De un modo u otro, todas las sociedades democráticas actuales procuran ponerse a la altura del principio resumido por el lema de la progresía decimonónica: “De cada cual según sus capacidades, a cada cual según sus necesidades”, que citó Karl Marx en una obra póstuma. El Estado benefactor moderno se basa en él. Mientras que quienes están en condiciones de hacerlo contribuyen cuanto pueden al producto bruto, el Estado reparte subsidios entre aquellos que, por las razones que fueran, dependen de la ayuda ajena.

Hasta hace poco, el arreglo así supuesto funcionaba bien en los países ricos que servían de modelo para los demás, pero entró en crisis al modificarse drásticamente la relación entre los que aportan a la economía y los integrantes de la llamada clase pasiva que, por cierto, no se limita a los jubilados.

No sólo es cuestión del envejecimiento muy rápido de la población que ha hecho crujir sistemas previsionales y médicos que se formaron cuando la realidad demográfica era otra. También lo es del avance vertiginoso de la tecnología que, día tras día, está reduciendo el valor del trabajo físico o meramente rutinario. Millones de personas que se habían acostumbrado a percibir un ingreso digno sólo para verse reemplazadas por máquinas “inteligentes” saben de qué se trata.
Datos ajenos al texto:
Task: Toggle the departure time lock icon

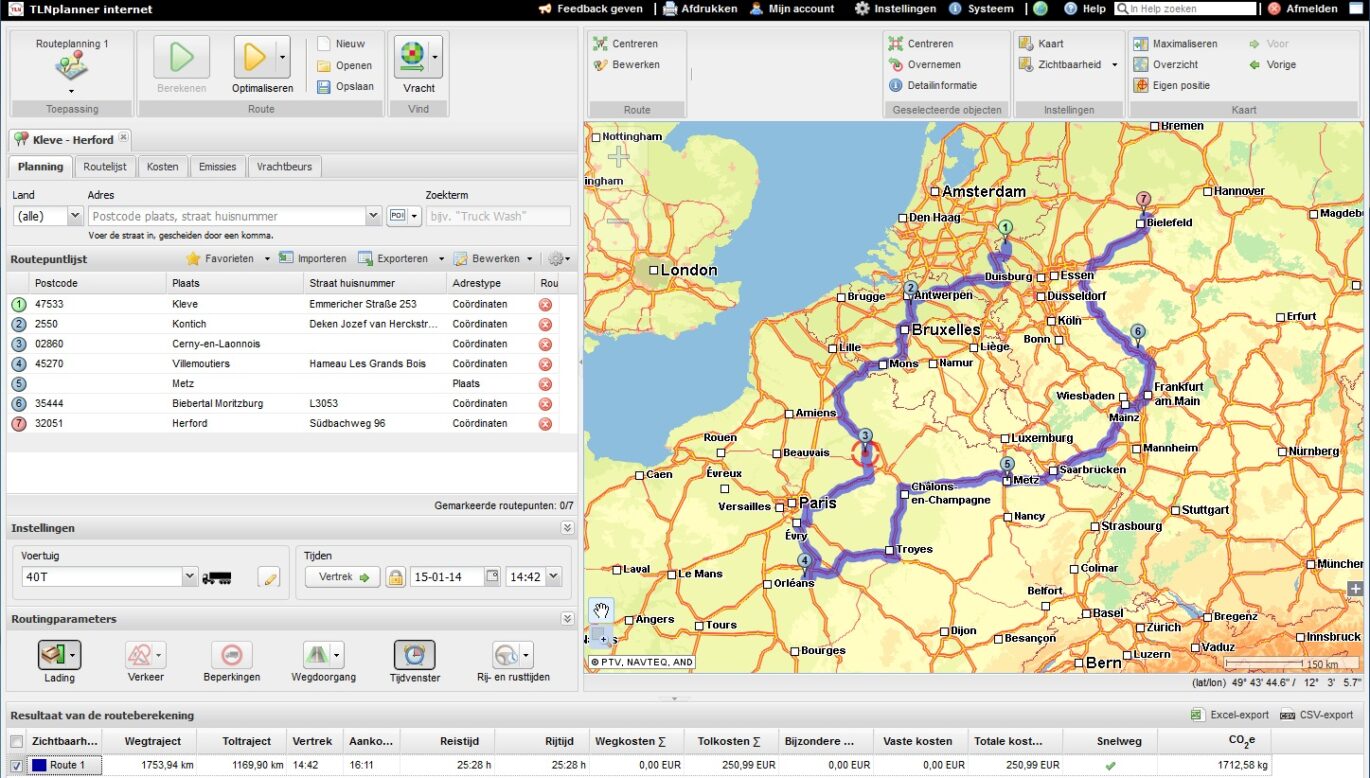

Si bien la Argentina dista de ser rica, no le es ajeno lo que está sucediendo en otras partes del mundo. Con frecuencia, los preocupados por las perspectivas frente al país nos recuerdan que casi la mitad de la población depende del Estado, lo que a su juicio es escandaloso.

Puede que lo sea, pero remediar la situación que tanto les molesta no será del todo fácil. Aquí, lo mismo que en los países más desarrollados, propende a aumentar la proporción de quienes nunca serán capaces de hacer un aporte significante a la economía nacional.

Conforme a los especialistas, en los países avanzados más de la mitad de los puestos de trabajo aún existentes podrían desaparecer en los años próximos. Los optimistas aseguran que, tal y como ocurrió en el pasado cuando sucesivas revoluciones industriales trastrocaron el mercado laboral, el cambio que se avecina generará un sinfín de empleos nuevos, pero a juzgar por lo que ha sucedido en Estados Unidos, Europa y partes de Asia Oriental se tratará de trabajos que requieren un toque personal, como cuidar a ancianos, ya que en adelante ni siquiera los supermercados ofrecerán empleos de emergencia a quienes se habían desempeñado en oficinas o fábricas antes de la llegada de procesos cibernéticos mucho más eficaces e irresistiblemente más baratos.

Como sus homólogos en el mundo rico, Mauricio Macri y otros dirigentes políticos se afirman convencidos de que virtualmente todos poseen las dotes necesarias para sumarse a la parte productiva de la población.

Con sinceridad o porque no quieren ser calificados de elitistas, hablan de la importancia fundamental del sistema educativo que, dicen, debería preparar a los actualmente rezagados para los “empleos de calidad” que se comprometen a crear.

¿Es realista tanta fe en la educación? No hay motivos para creerlo.

Por injusto que parezca a quienes se niegan a reconocer que algunas personas son congénitamente más capaces que otras, escasean quienes tienen las aptitudes exigidas por los sectores de alta tecnología y todo hace prever que en el futuro habrá cada vez menos, razón por la que las empresas de punta ya pagan a los más talentosos salarios que son equiparables con aquellos de las estrellas deportivas más célebres.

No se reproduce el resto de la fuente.